条例では、人種や国籍、民族、信条、年齢、性別、性的指向、性自認、出身、障害その他を理由にしたあらゆる不当な差別的取り扱いを禁じ、ヘイトスピーチを繰り返した者や団体に最高50万円の罰金刑を科しています。また差別解消のための施策を計画的に推進する市の責務を明記したほか、インターネット上の書き込みによるものを含む人権侵害の被害者に必要な支援を行うことも定めています。

日本国憲法および日本国が締結した人権に関する諸条約は、あらゆる不当な差別を禁止し、すべての市民に人権と人間の尊厳を保障しています。

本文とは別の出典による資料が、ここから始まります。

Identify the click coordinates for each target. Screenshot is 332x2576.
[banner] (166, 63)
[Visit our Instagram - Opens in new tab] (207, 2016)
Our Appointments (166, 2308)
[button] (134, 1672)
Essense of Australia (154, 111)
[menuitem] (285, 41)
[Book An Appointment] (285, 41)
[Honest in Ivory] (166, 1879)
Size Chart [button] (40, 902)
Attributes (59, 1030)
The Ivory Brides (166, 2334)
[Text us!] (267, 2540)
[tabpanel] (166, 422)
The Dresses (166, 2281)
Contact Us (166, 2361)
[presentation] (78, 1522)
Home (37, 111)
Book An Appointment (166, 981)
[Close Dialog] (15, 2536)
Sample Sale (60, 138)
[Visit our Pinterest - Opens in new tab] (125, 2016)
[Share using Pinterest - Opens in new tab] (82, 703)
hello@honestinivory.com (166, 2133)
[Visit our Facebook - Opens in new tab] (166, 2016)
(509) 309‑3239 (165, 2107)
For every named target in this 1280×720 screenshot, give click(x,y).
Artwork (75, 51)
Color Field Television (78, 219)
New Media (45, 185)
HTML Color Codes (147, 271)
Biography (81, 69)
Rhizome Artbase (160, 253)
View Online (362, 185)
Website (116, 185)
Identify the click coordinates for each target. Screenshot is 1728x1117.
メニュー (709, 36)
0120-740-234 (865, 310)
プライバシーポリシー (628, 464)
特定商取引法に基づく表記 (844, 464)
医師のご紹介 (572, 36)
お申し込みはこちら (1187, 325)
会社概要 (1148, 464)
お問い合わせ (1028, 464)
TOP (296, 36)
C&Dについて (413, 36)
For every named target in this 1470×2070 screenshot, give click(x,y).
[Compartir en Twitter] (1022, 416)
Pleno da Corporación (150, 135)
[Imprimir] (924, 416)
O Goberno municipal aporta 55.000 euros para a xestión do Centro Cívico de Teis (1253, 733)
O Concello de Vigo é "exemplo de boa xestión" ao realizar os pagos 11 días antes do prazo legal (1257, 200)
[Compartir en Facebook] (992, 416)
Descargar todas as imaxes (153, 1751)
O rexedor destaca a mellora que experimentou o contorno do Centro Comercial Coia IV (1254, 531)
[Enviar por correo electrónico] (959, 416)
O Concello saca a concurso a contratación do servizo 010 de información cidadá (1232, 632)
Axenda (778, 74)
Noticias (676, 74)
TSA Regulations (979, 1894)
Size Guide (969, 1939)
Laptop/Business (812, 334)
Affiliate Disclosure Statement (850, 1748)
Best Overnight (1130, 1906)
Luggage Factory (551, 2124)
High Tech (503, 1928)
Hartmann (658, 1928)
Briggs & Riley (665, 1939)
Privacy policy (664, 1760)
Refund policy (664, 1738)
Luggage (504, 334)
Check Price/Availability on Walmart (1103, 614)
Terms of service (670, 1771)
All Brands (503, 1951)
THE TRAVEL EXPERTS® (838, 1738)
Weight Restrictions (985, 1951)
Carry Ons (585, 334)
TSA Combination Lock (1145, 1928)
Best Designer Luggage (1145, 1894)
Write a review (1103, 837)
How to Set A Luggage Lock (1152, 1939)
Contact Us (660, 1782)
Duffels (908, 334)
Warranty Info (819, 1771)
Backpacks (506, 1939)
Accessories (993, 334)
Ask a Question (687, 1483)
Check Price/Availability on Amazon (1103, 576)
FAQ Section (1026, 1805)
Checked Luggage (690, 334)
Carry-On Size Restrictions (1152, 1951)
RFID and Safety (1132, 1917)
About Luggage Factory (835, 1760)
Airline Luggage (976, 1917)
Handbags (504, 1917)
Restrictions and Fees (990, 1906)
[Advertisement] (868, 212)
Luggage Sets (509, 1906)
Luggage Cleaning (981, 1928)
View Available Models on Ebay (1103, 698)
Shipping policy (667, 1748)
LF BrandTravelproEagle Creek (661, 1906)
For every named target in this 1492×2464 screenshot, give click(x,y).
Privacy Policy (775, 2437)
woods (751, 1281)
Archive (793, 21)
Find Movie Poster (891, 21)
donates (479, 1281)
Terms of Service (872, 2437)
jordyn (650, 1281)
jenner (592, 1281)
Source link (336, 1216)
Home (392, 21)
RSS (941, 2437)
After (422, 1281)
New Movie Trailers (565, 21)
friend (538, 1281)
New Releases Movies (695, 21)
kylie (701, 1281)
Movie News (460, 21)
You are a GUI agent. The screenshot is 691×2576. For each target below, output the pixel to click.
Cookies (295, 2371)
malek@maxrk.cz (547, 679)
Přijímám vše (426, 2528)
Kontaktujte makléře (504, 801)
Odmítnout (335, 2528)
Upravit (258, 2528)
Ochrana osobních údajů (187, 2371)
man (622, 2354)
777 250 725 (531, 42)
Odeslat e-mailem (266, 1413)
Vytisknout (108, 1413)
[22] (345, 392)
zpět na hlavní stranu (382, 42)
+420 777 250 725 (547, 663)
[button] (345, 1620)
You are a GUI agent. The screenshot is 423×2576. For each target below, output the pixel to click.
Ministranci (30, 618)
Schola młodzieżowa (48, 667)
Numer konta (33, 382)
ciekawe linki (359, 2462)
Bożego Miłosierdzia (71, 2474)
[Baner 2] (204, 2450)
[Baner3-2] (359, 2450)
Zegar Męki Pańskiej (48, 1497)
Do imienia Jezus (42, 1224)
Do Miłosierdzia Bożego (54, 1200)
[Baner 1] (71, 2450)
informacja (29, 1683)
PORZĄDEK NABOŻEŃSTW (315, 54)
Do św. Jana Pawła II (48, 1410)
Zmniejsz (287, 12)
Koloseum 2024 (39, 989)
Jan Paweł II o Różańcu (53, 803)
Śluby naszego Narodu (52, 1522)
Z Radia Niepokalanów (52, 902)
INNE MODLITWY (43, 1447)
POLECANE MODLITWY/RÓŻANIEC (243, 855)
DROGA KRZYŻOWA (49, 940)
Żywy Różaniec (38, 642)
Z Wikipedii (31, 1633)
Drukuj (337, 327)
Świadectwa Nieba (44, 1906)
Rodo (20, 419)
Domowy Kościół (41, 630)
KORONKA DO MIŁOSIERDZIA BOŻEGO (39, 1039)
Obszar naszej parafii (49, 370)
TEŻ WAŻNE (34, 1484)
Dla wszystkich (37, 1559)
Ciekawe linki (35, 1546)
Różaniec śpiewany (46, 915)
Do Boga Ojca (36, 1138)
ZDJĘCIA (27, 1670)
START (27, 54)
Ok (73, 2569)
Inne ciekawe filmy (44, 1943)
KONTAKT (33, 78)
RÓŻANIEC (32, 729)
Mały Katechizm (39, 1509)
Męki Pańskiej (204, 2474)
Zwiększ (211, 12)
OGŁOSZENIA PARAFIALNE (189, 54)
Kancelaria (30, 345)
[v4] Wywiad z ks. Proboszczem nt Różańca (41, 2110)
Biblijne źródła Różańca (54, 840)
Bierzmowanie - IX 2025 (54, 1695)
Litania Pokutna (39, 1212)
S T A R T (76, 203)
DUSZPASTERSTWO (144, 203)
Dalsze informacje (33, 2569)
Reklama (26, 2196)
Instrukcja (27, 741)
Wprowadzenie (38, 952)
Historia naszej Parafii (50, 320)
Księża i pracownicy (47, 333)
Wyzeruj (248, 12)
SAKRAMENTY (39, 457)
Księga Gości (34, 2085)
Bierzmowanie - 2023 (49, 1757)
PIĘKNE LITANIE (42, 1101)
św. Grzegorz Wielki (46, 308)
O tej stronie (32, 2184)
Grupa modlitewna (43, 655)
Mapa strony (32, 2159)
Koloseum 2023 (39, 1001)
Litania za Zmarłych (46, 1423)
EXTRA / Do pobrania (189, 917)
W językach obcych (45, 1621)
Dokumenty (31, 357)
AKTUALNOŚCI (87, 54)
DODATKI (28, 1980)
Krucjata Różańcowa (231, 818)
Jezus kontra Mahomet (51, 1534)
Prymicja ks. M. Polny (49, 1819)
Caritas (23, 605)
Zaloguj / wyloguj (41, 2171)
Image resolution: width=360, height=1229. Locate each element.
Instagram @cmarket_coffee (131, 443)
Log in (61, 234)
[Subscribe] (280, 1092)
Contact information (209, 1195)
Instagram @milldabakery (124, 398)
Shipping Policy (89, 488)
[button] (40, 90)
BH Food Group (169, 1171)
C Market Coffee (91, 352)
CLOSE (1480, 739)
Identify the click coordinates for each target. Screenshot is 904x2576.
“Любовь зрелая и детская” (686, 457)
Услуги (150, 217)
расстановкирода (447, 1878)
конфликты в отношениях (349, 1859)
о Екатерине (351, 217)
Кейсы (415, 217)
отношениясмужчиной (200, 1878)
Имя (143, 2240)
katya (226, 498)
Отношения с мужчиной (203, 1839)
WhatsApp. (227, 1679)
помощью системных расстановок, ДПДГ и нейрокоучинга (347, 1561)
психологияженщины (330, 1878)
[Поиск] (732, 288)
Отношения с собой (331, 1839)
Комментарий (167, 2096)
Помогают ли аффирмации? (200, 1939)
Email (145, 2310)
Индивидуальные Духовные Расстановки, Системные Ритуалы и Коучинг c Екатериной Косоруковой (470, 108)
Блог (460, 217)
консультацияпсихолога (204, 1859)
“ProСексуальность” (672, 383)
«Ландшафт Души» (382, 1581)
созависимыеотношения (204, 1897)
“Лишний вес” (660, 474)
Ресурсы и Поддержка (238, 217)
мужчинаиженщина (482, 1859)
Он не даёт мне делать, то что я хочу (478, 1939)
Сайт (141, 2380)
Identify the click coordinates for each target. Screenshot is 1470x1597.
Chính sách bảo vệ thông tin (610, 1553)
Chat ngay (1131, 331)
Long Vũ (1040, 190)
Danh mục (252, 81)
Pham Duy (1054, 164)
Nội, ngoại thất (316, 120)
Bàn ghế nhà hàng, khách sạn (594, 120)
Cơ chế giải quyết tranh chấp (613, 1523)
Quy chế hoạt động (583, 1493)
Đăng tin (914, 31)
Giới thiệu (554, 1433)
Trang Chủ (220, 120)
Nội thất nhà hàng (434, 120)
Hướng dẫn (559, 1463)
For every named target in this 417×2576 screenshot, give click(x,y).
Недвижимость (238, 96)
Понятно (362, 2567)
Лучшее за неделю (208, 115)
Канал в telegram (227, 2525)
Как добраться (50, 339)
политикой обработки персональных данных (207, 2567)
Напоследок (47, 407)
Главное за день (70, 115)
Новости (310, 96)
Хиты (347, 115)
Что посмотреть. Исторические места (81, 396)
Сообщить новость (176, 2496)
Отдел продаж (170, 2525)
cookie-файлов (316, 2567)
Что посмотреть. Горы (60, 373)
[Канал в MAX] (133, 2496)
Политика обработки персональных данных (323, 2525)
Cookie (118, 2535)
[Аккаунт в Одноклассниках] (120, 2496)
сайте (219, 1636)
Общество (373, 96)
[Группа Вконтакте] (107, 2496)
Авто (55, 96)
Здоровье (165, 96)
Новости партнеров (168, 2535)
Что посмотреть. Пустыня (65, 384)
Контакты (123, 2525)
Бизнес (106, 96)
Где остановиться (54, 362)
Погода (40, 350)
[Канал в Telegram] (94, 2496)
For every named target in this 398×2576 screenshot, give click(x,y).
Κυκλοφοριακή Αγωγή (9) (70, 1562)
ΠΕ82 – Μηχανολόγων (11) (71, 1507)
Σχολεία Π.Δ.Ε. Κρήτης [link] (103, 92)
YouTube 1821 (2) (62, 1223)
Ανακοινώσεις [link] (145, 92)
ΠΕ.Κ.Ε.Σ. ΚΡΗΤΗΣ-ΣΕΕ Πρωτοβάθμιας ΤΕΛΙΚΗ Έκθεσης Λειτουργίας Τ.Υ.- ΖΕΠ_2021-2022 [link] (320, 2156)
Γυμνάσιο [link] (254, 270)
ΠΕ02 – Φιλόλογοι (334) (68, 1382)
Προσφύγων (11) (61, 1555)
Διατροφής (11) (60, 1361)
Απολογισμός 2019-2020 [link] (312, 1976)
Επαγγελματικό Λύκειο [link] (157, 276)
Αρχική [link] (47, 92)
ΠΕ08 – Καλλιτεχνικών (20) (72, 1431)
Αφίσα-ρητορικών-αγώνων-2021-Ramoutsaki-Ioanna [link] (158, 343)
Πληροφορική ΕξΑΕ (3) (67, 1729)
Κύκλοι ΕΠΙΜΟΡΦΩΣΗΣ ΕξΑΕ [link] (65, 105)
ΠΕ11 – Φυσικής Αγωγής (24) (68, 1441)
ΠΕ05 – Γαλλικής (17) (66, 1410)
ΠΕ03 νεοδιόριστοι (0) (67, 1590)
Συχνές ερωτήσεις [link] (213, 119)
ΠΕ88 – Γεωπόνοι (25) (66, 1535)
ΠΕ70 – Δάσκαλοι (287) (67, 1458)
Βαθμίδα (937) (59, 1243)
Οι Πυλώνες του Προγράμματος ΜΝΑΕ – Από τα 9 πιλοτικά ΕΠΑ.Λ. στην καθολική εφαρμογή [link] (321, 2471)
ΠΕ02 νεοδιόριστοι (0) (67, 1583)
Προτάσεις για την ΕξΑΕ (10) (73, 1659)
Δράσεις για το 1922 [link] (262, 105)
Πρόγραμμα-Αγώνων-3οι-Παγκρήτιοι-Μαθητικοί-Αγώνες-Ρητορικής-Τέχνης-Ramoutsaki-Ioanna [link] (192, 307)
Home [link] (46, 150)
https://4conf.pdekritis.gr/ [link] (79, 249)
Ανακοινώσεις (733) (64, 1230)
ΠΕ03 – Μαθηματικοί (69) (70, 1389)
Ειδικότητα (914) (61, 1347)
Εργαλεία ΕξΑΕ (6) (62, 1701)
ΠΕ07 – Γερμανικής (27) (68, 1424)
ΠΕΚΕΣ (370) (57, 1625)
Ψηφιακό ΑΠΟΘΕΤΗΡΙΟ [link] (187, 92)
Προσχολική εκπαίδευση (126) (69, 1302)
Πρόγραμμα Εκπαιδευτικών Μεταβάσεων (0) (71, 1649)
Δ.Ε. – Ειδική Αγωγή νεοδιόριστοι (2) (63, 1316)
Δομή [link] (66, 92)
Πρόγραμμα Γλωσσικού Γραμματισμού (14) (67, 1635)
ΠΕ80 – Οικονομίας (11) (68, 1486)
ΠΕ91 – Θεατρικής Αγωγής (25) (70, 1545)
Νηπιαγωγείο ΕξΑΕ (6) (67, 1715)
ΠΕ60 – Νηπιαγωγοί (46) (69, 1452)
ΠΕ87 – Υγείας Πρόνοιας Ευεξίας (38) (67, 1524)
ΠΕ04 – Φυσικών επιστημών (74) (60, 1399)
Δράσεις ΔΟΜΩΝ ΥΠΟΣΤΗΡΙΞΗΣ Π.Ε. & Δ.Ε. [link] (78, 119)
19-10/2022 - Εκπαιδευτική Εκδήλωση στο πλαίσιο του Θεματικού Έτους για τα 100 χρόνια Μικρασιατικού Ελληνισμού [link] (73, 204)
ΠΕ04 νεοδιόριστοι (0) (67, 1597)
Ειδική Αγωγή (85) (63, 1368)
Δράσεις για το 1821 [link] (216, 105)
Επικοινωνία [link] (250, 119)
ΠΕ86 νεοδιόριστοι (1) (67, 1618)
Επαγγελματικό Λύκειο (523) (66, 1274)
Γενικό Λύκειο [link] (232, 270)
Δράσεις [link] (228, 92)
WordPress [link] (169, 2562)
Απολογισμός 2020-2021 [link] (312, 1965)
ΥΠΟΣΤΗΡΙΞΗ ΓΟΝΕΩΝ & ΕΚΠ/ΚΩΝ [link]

とりわけ川崎市では在日コリアンなどを標的にしたヘイトスピーチが繰り返され、2016年に国の「ヘイトスピーチ解消法」ができるきっかけとなりました。

ヘイトスピーチは、表現の自由で守るべき法益ではなく、処罰すべき犯罪です。全ての市民が不当な差別を受けることなく、個人として尊重され、生き生きと暮らすことができる人権尊重のまちづくりの推進は全ての市民の願いです。

 

私たち神奈川県生協連は、この条例の成立を歓迎するとともに、差別をなくし、すべての人の権利と尊厳が守られる社会の実現に向けて、今後とも地域の協同の力で取り組みを進めていきたいと考えます。